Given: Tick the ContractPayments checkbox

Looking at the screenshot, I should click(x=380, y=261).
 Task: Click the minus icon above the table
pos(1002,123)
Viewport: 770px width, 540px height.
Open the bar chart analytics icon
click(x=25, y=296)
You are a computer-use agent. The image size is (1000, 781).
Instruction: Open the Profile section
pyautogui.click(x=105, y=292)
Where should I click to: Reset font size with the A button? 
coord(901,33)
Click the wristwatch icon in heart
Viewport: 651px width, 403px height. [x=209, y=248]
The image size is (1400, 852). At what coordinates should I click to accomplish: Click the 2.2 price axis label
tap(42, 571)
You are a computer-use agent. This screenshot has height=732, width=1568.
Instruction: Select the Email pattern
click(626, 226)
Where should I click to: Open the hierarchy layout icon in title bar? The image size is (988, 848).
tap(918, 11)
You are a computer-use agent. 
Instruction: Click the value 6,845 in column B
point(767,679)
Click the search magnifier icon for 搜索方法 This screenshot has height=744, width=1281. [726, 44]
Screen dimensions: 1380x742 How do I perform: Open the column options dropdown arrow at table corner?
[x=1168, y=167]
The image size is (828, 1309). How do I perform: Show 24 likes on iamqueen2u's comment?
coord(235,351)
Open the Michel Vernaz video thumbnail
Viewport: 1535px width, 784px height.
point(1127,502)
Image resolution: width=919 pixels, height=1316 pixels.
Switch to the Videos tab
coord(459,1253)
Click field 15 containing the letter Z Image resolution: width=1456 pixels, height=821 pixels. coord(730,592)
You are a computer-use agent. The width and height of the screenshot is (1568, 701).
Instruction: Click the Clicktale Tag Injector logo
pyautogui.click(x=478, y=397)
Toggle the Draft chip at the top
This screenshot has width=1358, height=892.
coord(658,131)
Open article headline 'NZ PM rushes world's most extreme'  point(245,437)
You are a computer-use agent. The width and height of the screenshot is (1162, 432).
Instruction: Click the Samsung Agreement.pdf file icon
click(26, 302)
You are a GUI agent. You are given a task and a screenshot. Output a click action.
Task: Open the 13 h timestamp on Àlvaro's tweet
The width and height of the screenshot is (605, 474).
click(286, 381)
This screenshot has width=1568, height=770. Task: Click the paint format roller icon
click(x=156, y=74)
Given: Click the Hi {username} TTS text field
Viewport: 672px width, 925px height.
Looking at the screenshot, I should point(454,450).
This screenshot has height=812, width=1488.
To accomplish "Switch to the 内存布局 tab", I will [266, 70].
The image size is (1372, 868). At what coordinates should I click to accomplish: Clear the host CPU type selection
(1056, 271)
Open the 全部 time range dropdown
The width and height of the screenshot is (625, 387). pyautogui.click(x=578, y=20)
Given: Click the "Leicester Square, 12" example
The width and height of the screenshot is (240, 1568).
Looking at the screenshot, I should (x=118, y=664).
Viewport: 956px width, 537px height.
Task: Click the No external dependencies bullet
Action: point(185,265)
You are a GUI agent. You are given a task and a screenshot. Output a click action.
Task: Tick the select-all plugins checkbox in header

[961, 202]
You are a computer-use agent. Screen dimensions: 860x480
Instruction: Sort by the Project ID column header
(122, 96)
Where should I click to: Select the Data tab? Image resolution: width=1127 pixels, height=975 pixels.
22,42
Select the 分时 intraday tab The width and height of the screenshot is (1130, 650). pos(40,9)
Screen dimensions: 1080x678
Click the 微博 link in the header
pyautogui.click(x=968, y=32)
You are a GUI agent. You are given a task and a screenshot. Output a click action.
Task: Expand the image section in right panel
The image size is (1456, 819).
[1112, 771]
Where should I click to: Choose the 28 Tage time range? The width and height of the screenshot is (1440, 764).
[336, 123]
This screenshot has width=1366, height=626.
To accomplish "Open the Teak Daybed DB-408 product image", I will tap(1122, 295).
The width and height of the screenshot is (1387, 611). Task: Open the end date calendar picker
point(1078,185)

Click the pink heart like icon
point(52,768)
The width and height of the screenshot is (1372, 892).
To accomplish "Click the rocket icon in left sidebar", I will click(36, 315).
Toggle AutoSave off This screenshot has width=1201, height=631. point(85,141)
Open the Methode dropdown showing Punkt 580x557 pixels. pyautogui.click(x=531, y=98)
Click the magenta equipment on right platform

*Required work*.
Reproduce every entry above so that each one matches its source exactly.

*Result of the exercise*.
Given: Tick the ContractPayments checkbox

Looking at the screenshot, I should click(x=380, y=261).
 Task: Click the minus icon above the table
pos(1002,123)
Viewport: 770px width, 540px height.
Open the bar chart analytics icon
click(x=25, y=296)
You are a computer-use agent. The image size is (1000, 781).
Instruction: Open the Profile section
pyautogui.click(x=105, y=292)
Where should I click to: Reset font size with the A button? 
coord(901,33)
Click the wristwatch icon in heart
Viewport: 651px width, 403px height. [x=209, y=248]
The image size is (1400, 852). At what coordinates should I click to accomplish: Click the 2.2 price axis label
tap(42, 571)
You are a computer-use agent. This screenshot has height=732, width=1568.
Instruction: Select the Email pattern
click(626, 226)
Where should I click to: Open the hierarchy layout icon in title bar? The image size is (988, 848).
tap(918, 11)
You are a computer-use agent. 
Instruction: Click the value 6,845 in column B
point(767,679)
Click the search magnifier icon for 搜索方法 This screenshot has height=744, width=1281. [726, 44]
Screen dimensions: 1380x742 How do I perform: Open the column options dropdown arrow at table corner?
[x=1168, y=167]
The image size is (828, 1309). How do I perform: Show 24 likes on iamqueen2u's comment?
coord(235,351)
Open the Michel Vernaz video thumbnail
Viewport: 1535px width, 784px height.
point(1127,502)
Image resolution: width=919 pixels, height=1316 pixels.
Switch to the Videos tab
coord(459,1253)
Click field 15 containing the letter Z Image resolution: width=1456 pixels, height=821 pixels. coord(730,592)
You are a computer-use agent. The width and height of the screenshot is (1568, 701).
Instruction: Click the Clicktale Tag Injector logo
pyautogui.click(x=478, y=397)
Toggle the Draft chip at the top
This screenshot has width=1358, height=892.
coord(658,131)
Open article headline 'NZ PM rushes world's most extreme'  point(245,437)
You are a computer-use agent. The width and height of the screenshot is (1162, 432).
Instruction: Click the Samsung Agreement.pdf file icon
click(26, 302)
You are a GUI agent. You are given a task and a screenshot. Output a click action.
Task: Open the 13 h timestamp on Àlvaro's tweet
The width and height of the screenshot is (605, 474).
click(286, 381)
This screenshot has width=1568, height=770. Task: Click the paint format roller icon
click(x=156, y=74)
Given: Click the Hi {username} TTS text field
Viewport: 672px width, 925px height.
Looking at the screenshot, I should point(454,450).
This screenshot has height=812, width=1488.
To accomplish "Switch to the 内存布局 tab", I will [266, 70].
The image size is (1372, 868). At what coordinates should I click to accomplish: Clear the host CPU type selection
(1056, 271)
Open the 全部 time range dropdown
The width and height of the screenshot is (625, 387). pyautogui.click(x=578, y=20)
Given: Click the "Leicester Square, 12" example
The width and height of the screenshot is (240, 1568).
Looking at the screenshot, I should (x=118, y=664).
Viewport: 956px width, 537px height.
Task: Click the No external dependencies bullet
Action: point(185,265)
You are a GUI agent. You are given a task and a screenshot. Output a click action.
Task: Tick the select-all plugins checkbox in header

[961, 202]
You are a computer-use agent. Screen dimensions: 860x480
Instruction: Sort by the Project ID column header
(122, 96)
Where should I click to: Select the Data tab? Image resolution: width=1127 pixels, height=975 pixels.
22,42
Select the 分时 intraday tab The width and height of the screenshot is (1130, 650). pos(40,9)
Screen dimensions: 1080x678
Click the 微博 link in the header
pyautogui.click(x=968, y=32)
You are a GUI agent. You are given a task and a screenshot. Output a click action.
Task: Expand the image section in right panel
The image size is (1456, 819).
[1112, 771]
Where should I click to: Choose the 28 Tage time range? The width and height of the screenshot is (1440, 764).
[336, 123]
This screenshot has width=1366, height=626.
To accomplish "Open the Teak Daybed DB-408 product image", I will tap(1122, 295).
The width and height of the screenshot is (1387, 611). Task: Open the end date calendar picker
point(1078,185)

Click the pink heart like icon
point(52,768)
The width and height of the screenshot is (1372, 892).
To accomplish "Click the rocket icon in left sidebar", I will click(36, 315).
Toggle AutoSave off This screenshot has width=1201, height=631. point(85,141)
Open the Methode dropdown showing Punkt 580x557 pixels. pyautogui.click(x=531, y=98)
Click the magenta equipment on right platform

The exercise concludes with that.